The great thing about using brain, is that each writer comes with one
pre-installed. Some writers have better brains than others, but ALL brains have
the capability to organize ideas logically. Brains have been logically
organizing documents eons before any of us were born and they will eons from
now. Personally, I prefer the raw, unbridled power of my brain over some
Moreover, the ROI on using your brain is phenomenal. All you have to do is feed
it tacos and - BAM! It produces documents! Show me a DTD that can do that!
> None of our authors who have worked in the FrameMaker+SGML environment would
> agree with Andrew that they are drones or that the structured authoring
> environment impairs their creativity as technical authors in any way. On the
> contrary, it frees them from the continual formatting/production hassles and
> crises that inevitably arise in the Word environment.
Oh I am sure they are convinced what they have is the best thing in the
universe. This is how ALL people think. My knowledge is correct, proper, and
effective and yours is flawed, wrong, and evil.

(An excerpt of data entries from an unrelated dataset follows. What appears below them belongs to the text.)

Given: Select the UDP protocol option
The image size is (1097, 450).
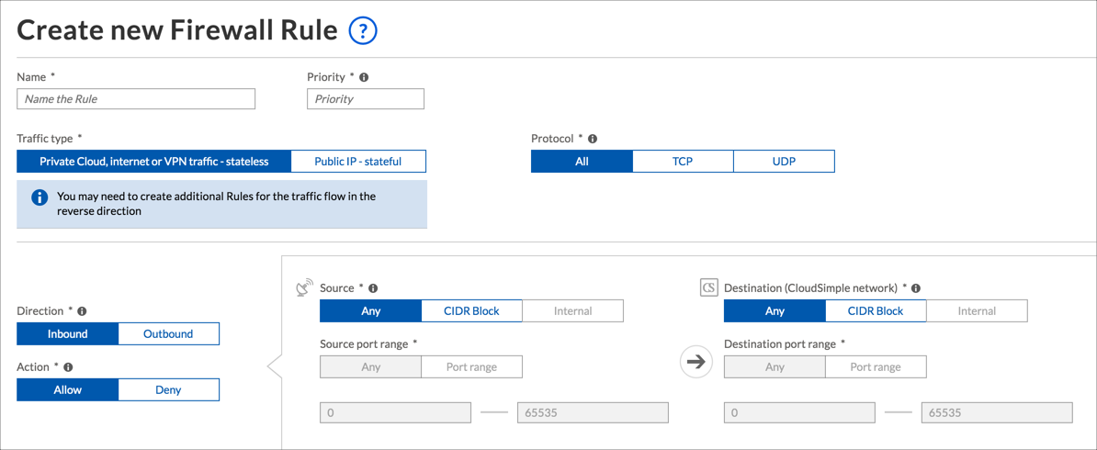Looking at the screenshot, I should tap(784, 162).
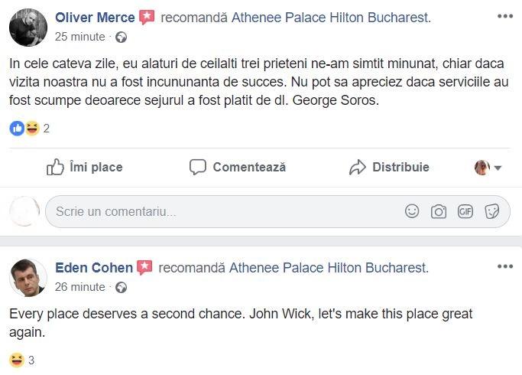The image size is (522, 375).
Task: Share the post via Distribuie
Action: [389, 167]
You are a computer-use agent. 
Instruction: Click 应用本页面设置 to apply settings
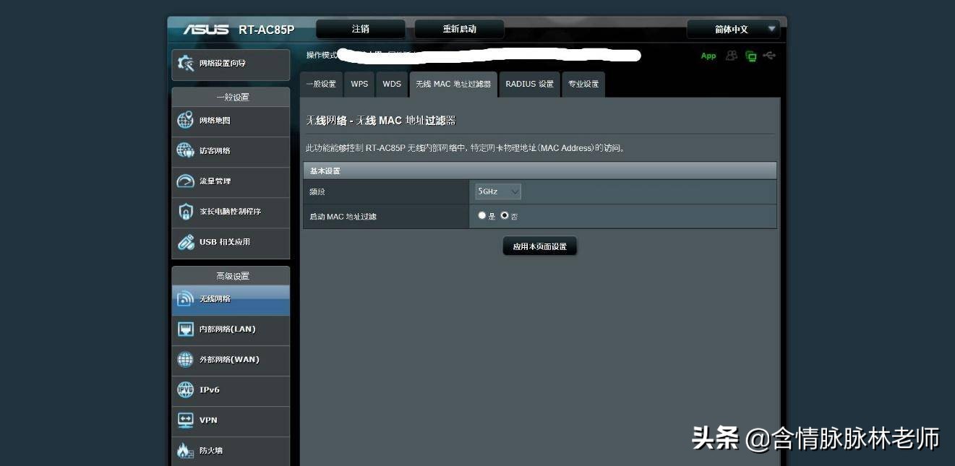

> To conclude, where appropriate DTD's and templates, etc. already exist, the
> business case to use structured authoring for new documents in place of MS
> Word is trivial.
It isn't trivial. Its a big issue that any company should be very careful
implementing. They need to ask themselves some hard questions...is this REALLY
> Authors who have less formal
> training with Word (e.g., bid developers) may waste as much as half their
> writing time with Word hassles.
Word is a perfectly good tool. Like ALL tools, if you use it wrong, it will
hurt you. Word is very flexible and can do many things - which means many
different types of people can use it. In today's world, flexibility is more
valuable than control. This is why the market share for Word is like 900 times
the size of FrameMaker or other tools. It can meet the needs of more people.
This notion that Word is somehow keeping writers from producing docs is insane.
What keeps writers from getting docs done? Procrastination, ignorance, and
bureaucracy. Word is just a scapegoat that people like to use so they can feel
more "authoritative" about their jobs.
The truth is if you can't make decent docs in Word, buying a million dollar
documentation system will not make you write docs one single tiny iota better.
It just adds more plumbing to the process.